Swear on This Life

When he looked up into my eyes, I thought I was going to cry too. He looked helpless and lost. “You’re not gonna leave me over this, are you? You won’t leave me for him?”


“No.” I shook my head. “I’ll stick by you.”


AT MY APARTMENT that night, Trevor called his parents and told them. They were completely supportive, insisting that they pay all the costs for rehab. His mother got on the internet and found a place that would take him in a week. He stayed the night and slept in my bed, but we only just kissed each other good night.

I spent the next several days helping Trevor get ready to leave for the month he’d be in rehab. He was distant, but I think it was the drugs and his looming fear of the struggle ahead of him.

I talked to Jase every night after I’d leave Trevor’s. We basically just laughed at all of his book tour adventures and the growing number of women who were trying to throw themselves at him on a daily basis. I told him Trevor was going to rehab, and instead of reminding me of the parallels to his book, he just said, “Well, at least he’s getting it taken care of.”

My copy of All the Roads Between sat on my dresser and taunted me all those days. I promised myself that I would wait to read it until Trevor left, when I would be all alone to think about the book and my life and what I wanted to do. I also knew I owed Professor James ten thousand words before I could show my face at work.

I drove Trevor to the rehab facility, which wasn’t too far from my apartment, and sat with him until he was all checked in. When it was time for him to go, he kissed me on the cheek. “I hope that we’re both thinking more clearly by the time I get out,” he said.

“Me too.”

“I love you, Emi.” It was the first time he had said it while looking me in the eye.

“I love you too.” There are so many ways to love. My foster family, my aunts, Cara, Trevor, and Jase had all taught me that.

I went home and opened All the Roads Between.

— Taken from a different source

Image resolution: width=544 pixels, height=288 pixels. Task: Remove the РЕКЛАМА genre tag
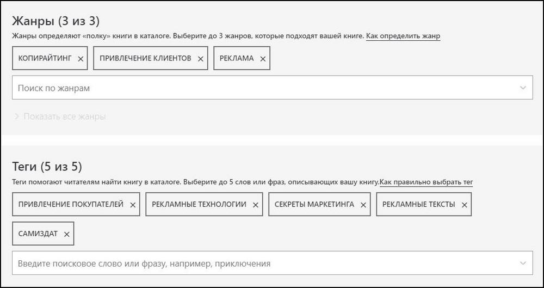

From All the Roads Between

“Emerson, can you wipe down tables one last time before you leave?”

“Sure,” I said to Cathy, the night manager at the diner where I worked. I had been working graveyard shifts there for over a month, so I had gotten used to the weird hours. Twenty-four-hour diners can attract some interesting people in the wee hours of the morning, but I didn’t mind—it was a job.

I’d leave the diner around six a.m., when the sun was coming up beyond the cornfield horizon. Sometimes I’d stand there, watching the sun rise, thinking about Neeble. I hadn’t driven out there since I had returned to New Clayton. I just couldn’t bring myself to go back. But that morning, as I stood there in the parking lot, I realized it was my birthday.

After finding Jackson’s book a month ago, I had thought about our adventures on the old dirt road. I’d thought about all the pain Jackson had endured too, losing his brother and losing me. I hadn’t celebrated my birthday in years, but that morning, as I pulled onto the highway headed toward Neeble, I made a pact with myself that I would face my fears. And if I saw Cal Junior, I’d run him over with my car, even though he was probably almost eighty years old by now.

I pulled onto El Monte Road as the sun crept higher in the sky. Each time I passed a mile marker, I called the number out loud. Right where old Carter’s egg ranch used to be was a pile of wood scraps next to the skeletal remains of the big chicken house. Beyond that were just miles of dirt and weeds until I got to the five-point-five-mile marker.

I gasped when I saw that there was still a mailbox there. I thought, Who in their right mind would want to live here? I pulled onto the dirt road, which had bumps in almost the same exact places it did thirty years before. When I got to the end and saw that the house Jax grew up in was still there, I almost peed my pants. There were two cars parked in front. I pulled off to the side, still about a hundred yards from the house. After turning the engine off and rolling down my window, I sat back and listened. I could hear the trickling sound of the creek, the loud buzzing of cicadas, and nothing else.

Closing my eyes, I thought about Jax and me playing explorers in the field. I could almost hear the triumphant voice of ten-year-old Jax joyously shouting at me as we chased each other around. I looked in the mirror at my pale eyes framed in heavy lines. I wished they were laugh lines, but they were only reminders of the sadness I had endured.